Summary — S.259: Foreign Adversary Communications Transparency Act

Status: Introduced Jan 27, 2025; reported favorably by Senate Commerce Committee (Report No. 119–36).
Primary sponsor: Sen. Deb Fischer. (Companion House bill H.R. 906 introduced Jan 31, 2025.)

Purpose

To increase public transparency about communications licensees and authorization holders that have ownership or control ties to designated “covered countries” (i.e., foreign adversaries identified in 10 U.S.C. 4872(f)(2)). The bill directs the Federal Communications Commission (FCC) to identify and publish such entities and to collect ownership information needed to maintain that list.

Key provisions

  • Definitions:
    • “Covered country” references countries listed at 10 U.S.C. 4872(f)(2).
    • “Covered entity” includes a covered country’s government, entities organized under its laws, and their subsidiaries.
  • Initial public list:
    • Within 120 days of enactment, the FCC must publish on its website a list of entities that:
    • Hold licenses under 47 U.S.C. 309(j) (e.g., auctioned wireless licenses) or under the Cable Landing Licensing Act; and
    • Either have reportable equity/voting interests held by a covered entity per FCC ownership rules, or have been determined by an “appropriate national security agency” to be controlled by a covered entity.
  • Rulemaking and expanded coverage:
    • Within 18 months, the FCC must adopt rules to collect information identifying other authorization- or license-holders (not covered by the initial list) that have reportable covered-entity interests.
    • Within 1 year after those rules are issued, the FCC must add those identified entities to the public list.
  • Ongoing updates:
    • The FCC must update the list at least annually.
  • Paperwork Reduction Act:
    • Information collections conducted to implement the Act are exempt from the federal Paperwork Reduction Act.

Who is affected

  • FCC licensees and authorization holders (broadcast, common carrier, submarine cable landing licenses, wireless licensees, etc.) with ownership or control ties to covered countries.
  • Covered entities (foreign governments, foreign-organized firms, and their subsidiaries) that hold equity, voting interests, or exercise control.
  • The FCC and relevant national security agencies (for determinations of control).
  • The public, industry stakeholders, and policymakers who will use the published list.

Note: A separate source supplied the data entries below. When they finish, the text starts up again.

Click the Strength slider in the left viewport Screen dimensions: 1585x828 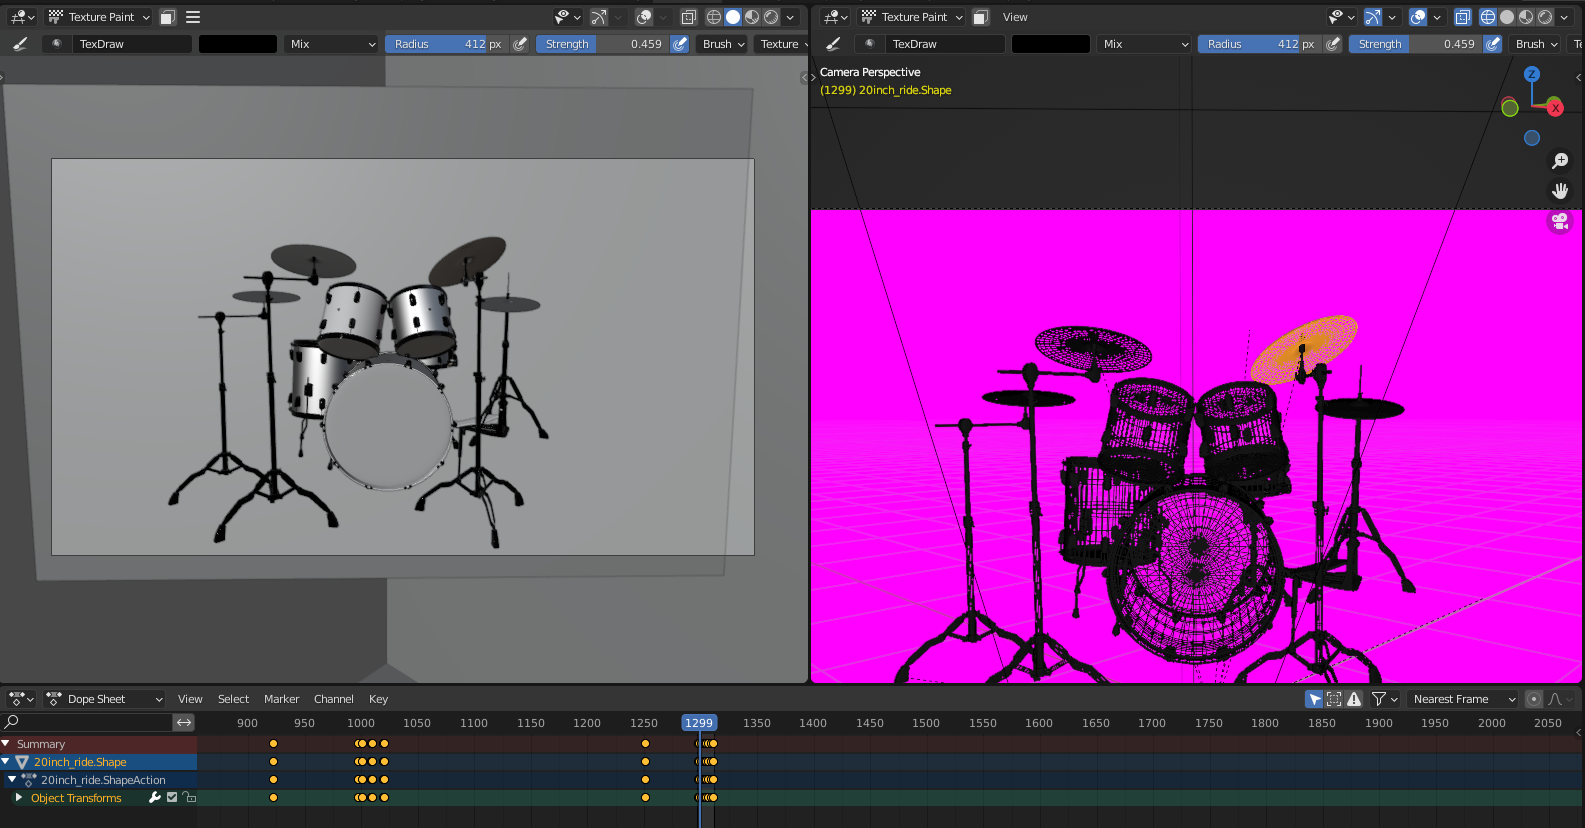(603, 44)
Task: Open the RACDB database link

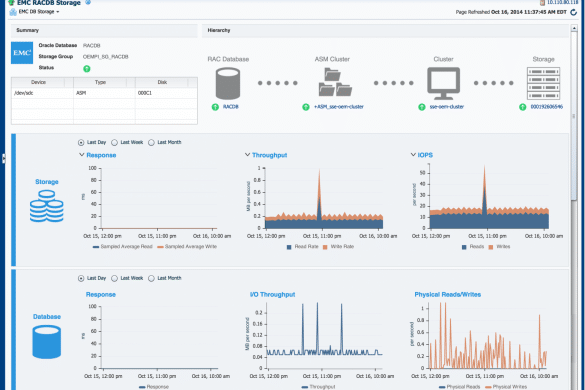Action: click(x=231, y=107)
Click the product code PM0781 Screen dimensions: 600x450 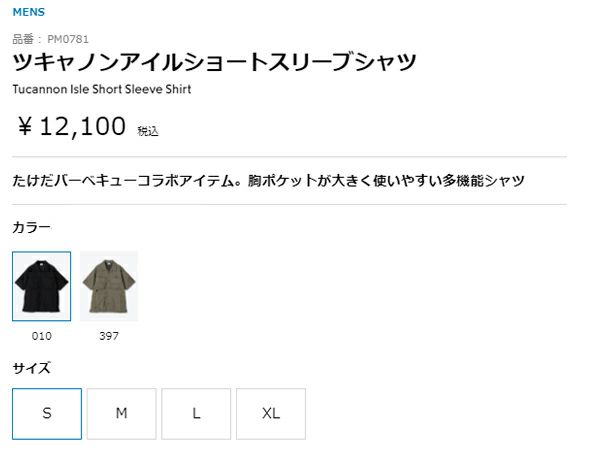[x=68, y=40]
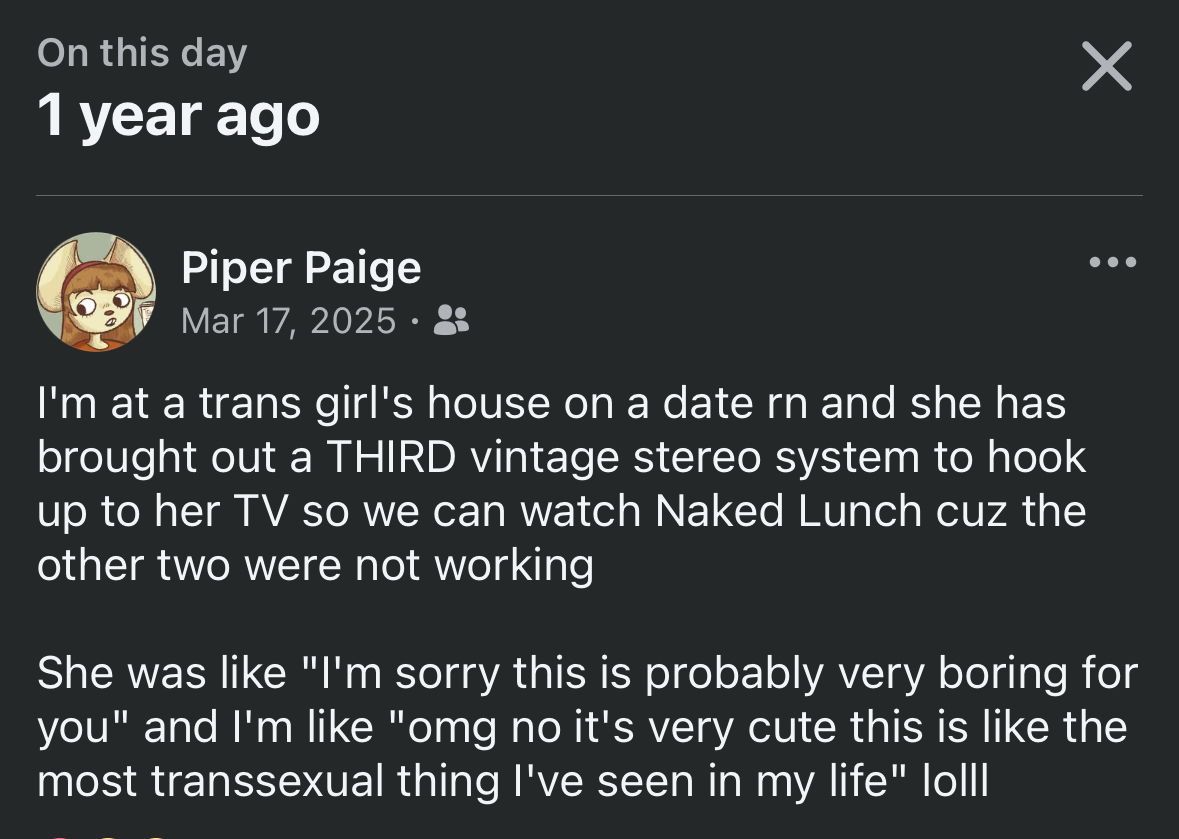Image resolution: width=1179 pixels, height=839 pixels.
Task: Tap the "On this day" header label
Action: tap(142, 52)
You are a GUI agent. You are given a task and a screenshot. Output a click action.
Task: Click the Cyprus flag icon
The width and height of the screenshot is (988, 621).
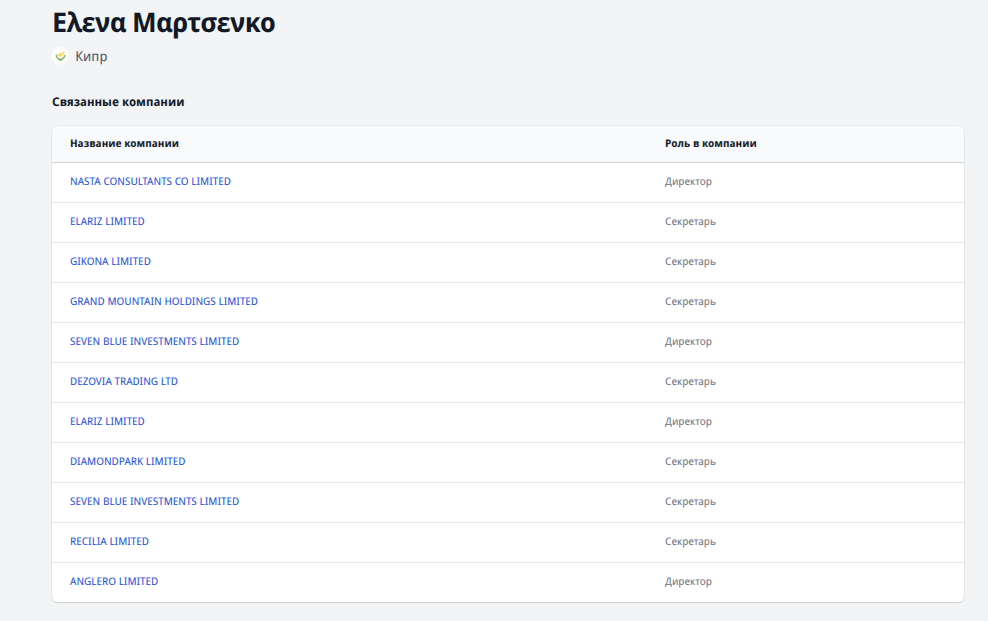[60, 57]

Procedural/timeline highlights

  • 120 days to publish initial list for specified license types after enactment.
  • 18 months to issue rules to gather ownership information for remaining authorizations.
  • 1 year after those rules to place newly identified entities on the public list.
  • Annual mandatory updates thereafter.

Potential impacts

  • Increased transparency about foreign ownership/control of U.S. communications assets.
  • Administrative burden on the FCC and on licensees to report ownership details.
  • Reputational and commercial effects for entities placed on a public list (may inform further regulatory or enforcement action under existing national‑security authorities).
  • Supports existing statutes (e.g., Secure and Trusted Communications Networks Act) aimed at reducing security risks from adversary-controlled communications infrastructure.

Legislative history

  • S.259 introduced Jan 27, 2025; ordered reported favorably by the Senate Commerce Committee (voice vote) April 30, 2025; reported July 9, 2025 (Sen. Cruz, reporting). Companion House bill H.R. 906 was reported favorably and considered in the House in April 2025.

Compiled from official sources — confirm details with the bill’s official record.